**Brief:** From the records below, extract only the lines running from the line with "Identify the click" to the line with "Użytkownicy (264, 12)", both lines included, reproducing them exactly.

Dataset entries:

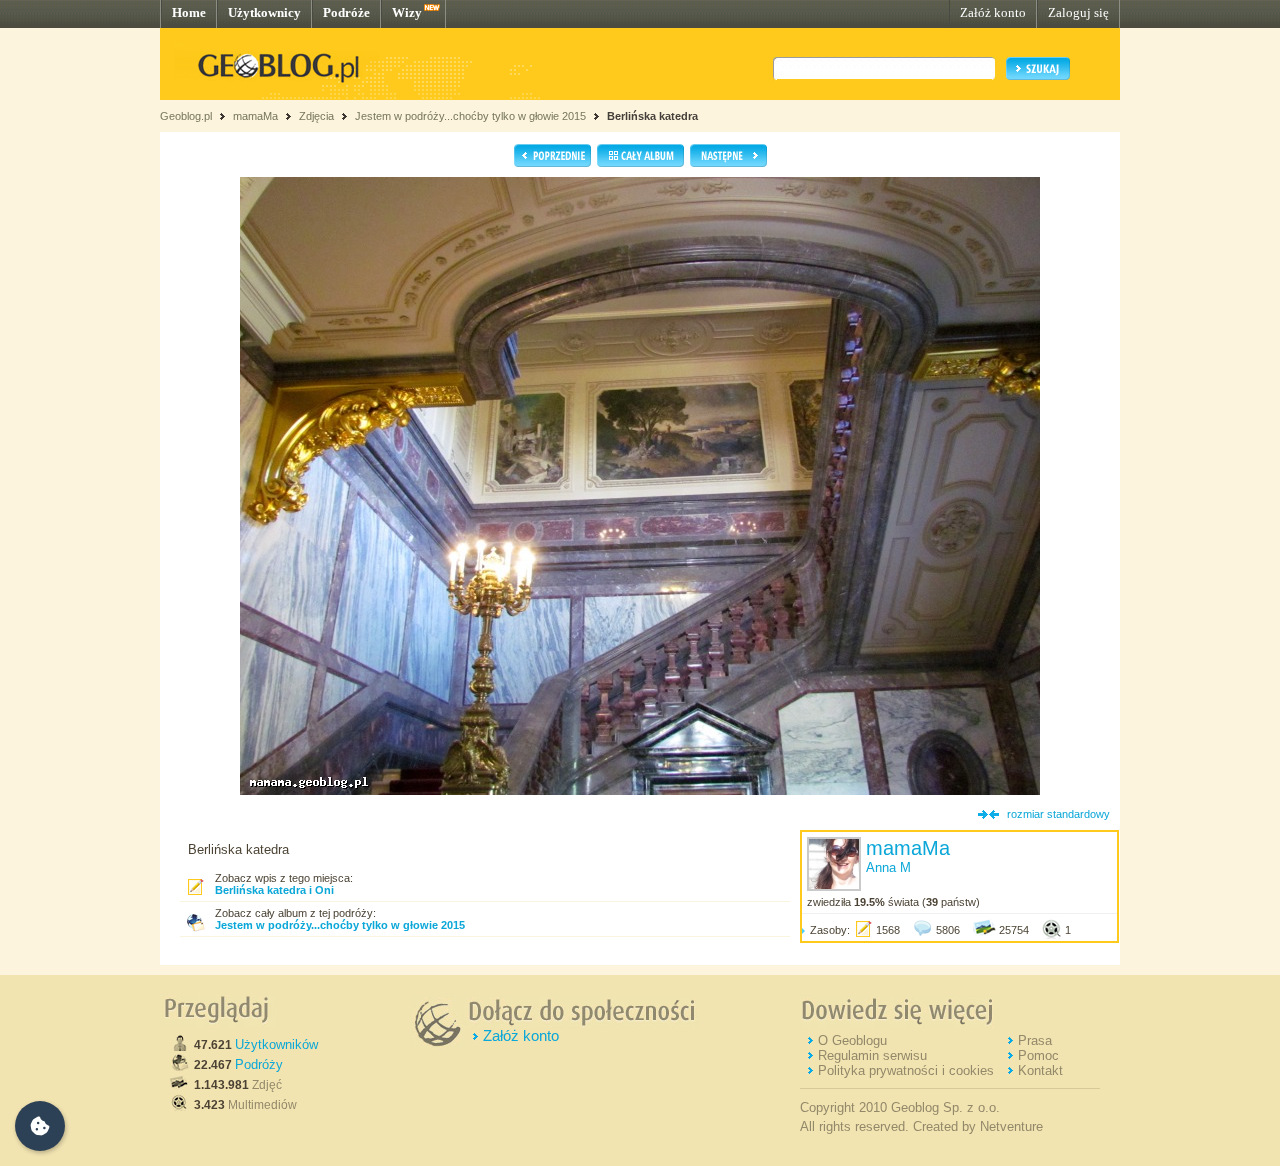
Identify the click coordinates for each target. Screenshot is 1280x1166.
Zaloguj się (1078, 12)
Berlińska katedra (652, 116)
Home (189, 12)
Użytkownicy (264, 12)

--

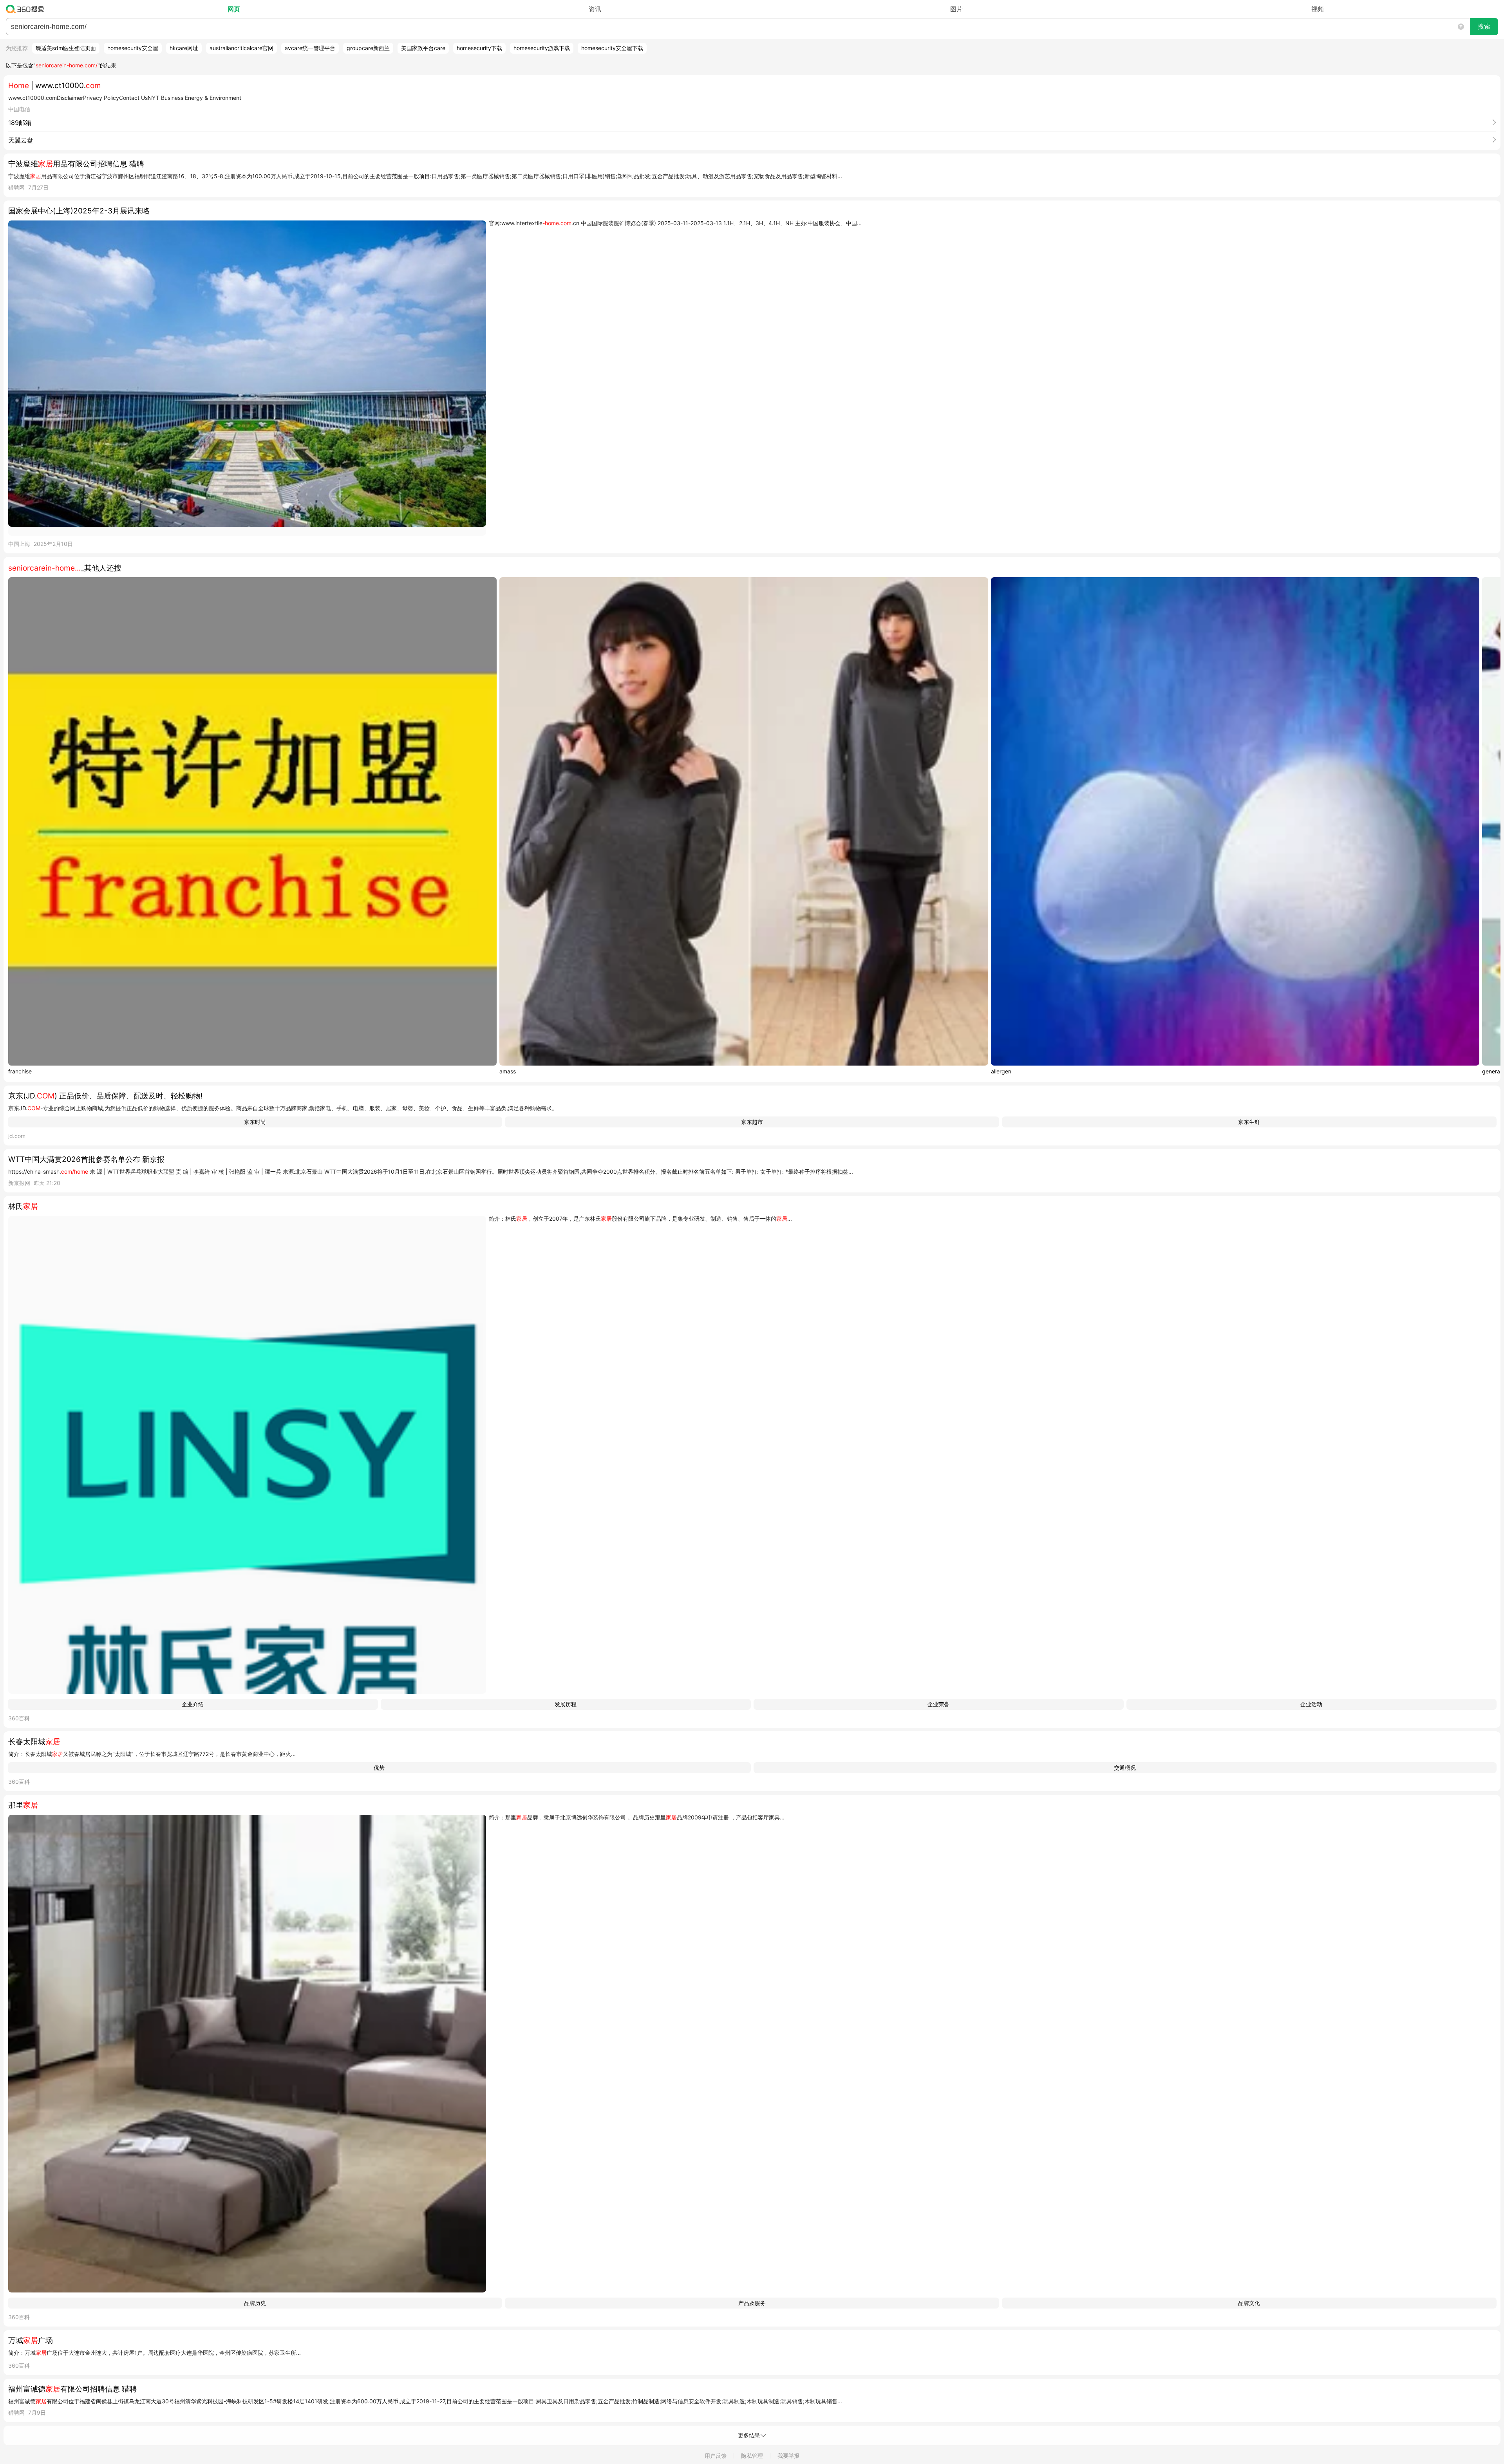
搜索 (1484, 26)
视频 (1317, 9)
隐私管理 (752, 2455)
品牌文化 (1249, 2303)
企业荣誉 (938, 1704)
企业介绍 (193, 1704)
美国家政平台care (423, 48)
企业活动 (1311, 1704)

**Finished exercise:**
Identify the click coordinates for each target. Screenshot is 1280x1166.
Zaloguj się (1078, 12)
Berlińska katedra (652, 116)
Home (189, 12)
Użytkownicy (264, 12)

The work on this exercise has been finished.